Yesterday was Wednesday, so I of course read the NYT Dining section. I generally read it online, but since I was Long Island-bound, I got myself a copy for the train ride. Eventually I found myself at Section A, with the International, National, and Local stories, followed by the Op-Ed pieces. I always read this section from back to front, and once I passed the Op-Eds the last page of local news contained 2 articles. Above the fold a sad girl, seemingly in her late teens, stared out at me, and below the fold was a photo of three 30-something people standing around a turntable.
The Article up top was about how kids age out of the foster system. With unemployment climbing in the city, many of their advocates are concerned they are now effectively on the fast-track towards homelessness. They are the forgotten children, bounced around their entire lives and then cast off to fend for themselves.
The other article was about a bunch of recently unemployed people who have decided to become DJs, and who have gone to school to learn how to spin records and mix music digitally.

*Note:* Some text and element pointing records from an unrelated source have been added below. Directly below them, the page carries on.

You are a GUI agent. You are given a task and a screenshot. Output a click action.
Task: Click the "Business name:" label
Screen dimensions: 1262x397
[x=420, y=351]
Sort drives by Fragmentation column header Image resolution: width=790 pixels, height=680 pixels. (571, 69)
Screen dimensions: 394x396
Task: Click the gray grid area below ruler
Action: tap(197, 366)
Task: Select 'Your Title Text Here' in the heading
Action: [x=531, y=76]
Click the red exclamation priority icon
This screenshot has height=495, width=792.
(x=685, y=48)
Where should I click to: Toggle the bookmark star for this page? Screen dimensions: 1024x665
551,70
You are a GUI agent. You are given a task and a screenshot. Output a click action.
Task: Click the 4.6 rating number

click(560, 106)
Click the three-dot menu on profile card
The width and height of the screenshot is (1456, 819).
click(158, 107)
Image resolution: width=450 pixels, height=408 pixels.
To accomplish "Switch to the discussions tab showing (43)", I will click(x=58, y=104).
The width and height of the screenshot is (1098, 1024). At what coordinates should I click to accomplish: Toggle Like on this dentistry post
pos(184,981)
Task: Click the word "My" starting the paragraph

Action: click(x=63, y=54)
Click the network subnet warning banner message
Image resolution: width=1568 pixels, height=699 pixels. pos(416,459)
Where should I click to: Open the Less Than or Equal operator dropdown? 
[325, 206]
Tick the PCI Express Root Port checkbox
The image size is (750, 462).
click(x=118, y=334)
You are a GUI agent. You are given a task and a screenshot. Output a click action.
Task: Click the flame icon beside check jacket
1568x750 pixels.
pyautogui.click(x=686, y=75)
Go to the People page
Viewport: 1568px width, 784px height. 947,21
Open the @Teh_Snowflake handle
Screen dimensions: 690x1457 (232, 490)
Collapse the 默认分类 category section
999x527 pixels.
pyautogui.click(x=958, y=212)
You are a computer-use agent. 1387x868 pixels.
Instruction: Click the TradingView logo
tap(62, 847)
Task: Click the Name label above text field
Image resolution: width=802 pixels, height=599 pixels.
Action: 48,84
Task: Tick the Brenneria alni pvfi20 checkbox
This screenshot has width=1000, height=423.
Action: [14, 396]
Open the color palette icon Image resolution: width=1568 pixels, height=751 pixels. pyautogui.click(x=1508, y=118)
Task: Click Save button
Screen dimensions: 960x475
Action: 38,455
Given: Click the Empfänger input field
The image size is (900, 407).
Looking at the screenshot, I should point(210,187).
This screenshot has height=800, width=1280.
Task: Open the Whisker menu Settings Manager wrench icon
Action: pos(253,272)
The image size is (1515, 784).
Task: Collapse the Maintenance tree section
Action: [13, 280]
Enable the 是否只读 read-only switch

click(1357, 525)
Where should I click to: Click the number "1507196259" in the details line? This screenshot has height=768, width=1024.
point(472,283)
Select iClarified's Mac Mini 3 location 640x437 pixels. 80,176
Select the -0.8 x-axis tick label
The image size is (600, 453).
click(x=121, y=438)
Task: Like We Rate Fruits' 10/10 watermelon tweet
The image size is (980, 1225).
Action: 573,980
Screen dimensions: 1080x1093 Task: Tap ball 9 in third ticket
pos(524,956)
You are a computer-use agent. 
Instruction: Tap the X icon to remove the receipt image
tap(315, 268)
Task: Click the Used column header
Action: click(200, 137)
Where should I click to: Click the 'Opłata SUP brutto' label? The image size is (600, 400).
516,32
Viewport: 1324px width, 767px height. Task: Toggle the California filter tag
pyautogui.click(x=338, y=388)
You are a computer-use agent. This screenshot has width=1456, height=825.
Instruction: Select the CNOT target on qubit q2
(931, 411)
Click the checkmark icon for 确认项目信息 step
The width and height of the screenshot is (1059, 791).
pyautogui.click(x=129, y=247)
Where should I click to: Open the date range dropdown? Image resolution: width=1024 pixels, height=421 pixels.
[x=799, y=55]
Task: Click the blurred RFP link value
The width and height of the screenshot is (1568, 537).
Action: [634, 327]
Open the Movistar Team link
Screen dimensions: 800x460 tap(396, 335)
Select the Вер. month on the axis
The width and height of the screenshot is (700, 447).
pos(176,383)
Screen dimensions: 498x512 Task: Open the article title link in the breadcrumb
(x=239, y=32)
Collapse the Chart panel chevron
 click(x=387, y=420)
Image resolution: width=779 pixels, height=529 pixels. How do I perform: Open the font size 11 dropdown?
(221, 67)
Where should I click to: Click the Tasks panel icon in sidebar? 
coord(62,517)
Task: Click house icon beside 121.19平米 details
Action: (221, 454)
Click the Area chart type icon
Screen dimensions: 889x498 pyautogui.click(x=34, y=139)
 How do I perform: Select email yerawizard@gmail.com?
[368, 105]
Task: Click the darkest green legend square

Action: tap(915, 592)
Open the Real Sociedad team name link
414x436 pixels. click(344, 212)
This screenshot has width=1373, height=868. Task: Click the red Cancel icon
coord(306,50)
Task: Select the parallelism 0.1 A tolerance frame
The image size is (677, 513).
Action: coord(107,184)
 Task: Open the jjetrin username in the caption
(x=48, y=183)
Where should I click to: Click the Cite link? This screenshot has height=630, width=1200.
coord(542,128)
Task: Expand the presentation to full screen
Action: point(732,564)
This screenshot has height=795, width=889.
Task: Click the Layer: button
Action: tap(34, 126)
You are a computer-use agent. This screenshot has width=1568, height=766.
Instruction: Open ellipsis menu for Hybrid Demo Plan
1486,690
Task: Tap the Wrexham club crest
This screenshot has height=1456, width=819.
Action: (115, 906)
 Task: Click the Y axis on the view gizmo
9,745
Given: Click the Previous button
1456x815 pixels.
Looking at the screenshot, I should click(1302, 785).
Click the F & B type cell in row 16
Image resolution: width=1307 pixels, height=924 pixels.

The undercurrent has a whiff of people becoming unbound by the falling economy: with little left to lose, they can now pursue their youthful dreams. The top note, however, was about the rise of enrollment in DJ schools and the semi-lucrative opportunity DJing affords people who are slowly whittling away their severance packages.
At first I was taken aback at how the foster youth article was essentially buried in the paper, hidden. They are the forgotten ones, indeed. I am aware of the hierarchy of newspapers, the way stories are prioritized based on what sells the most papers—but still. This story made it sound as if foster kids definitely don’t have the dollar and change to spare for their daily NYT.
But what the page really made me think of is the characters we give voice to in fiction and the worlds we illuminate in our stories, and if in shedding that light we create portals of opportunity for our readers. When we write about marginalized people, or show a kaleidoscopic (and often grim) view of humanity, are we in effect helping to make the marginalized more mainstream? Should that be the duty of a writer? Or should we avoid such subjects at all costs? If so, are we then effectively marginalizing ourselves as authors?
But to come back to my trip to Long Island: I was headed there to visit my Grandma and spend the day making gefilte fish and matzoh ball soup for the Passover meal. Over the course of the day somehow my uncle’s dog came up in conversation. That dog has been dead at least 20 years, but Grandma’s stream of consciousness can wind in unexpected ways. She asked me if I knew the dog was born a hermaphrodite. I said that perhaps I did, but who could really say whether or not that was true?
While I don’t mean to place aspiring DJs, foster children and hermaphroditic dogs all on the same plane, maybe it is important to create pointed characters. Perhaps we should make an effort to carve out places in literature for those who cannot afford to buy the books written about them.
All this is by way of me asking: Where do your characters come from? What do you ask them as you write their stories? Is literature salvation for “lost” peoples?
April 12, 2009 at 10:27 pm
Carve out a place in literature for poor people? They’re not exactly underrepresented. And you seem to be presuming that since they can’t “buy the books written about them”—which means we’re ignoring public libraries and bookstores where anyone can sit down and read from open to close; after all, if people want to read, they can read regardless of how much money they have—that they can’t write the books themselves? This is why the notion of writing what you know is bandied about so much. You can’t write about being a foster child if you don’t know what it’s like to be a foster child. You can’t write about being poor if you’ve never been poor. Granted, you actually can write about those things without experience, but you can’t expect to do it the justice it deserves.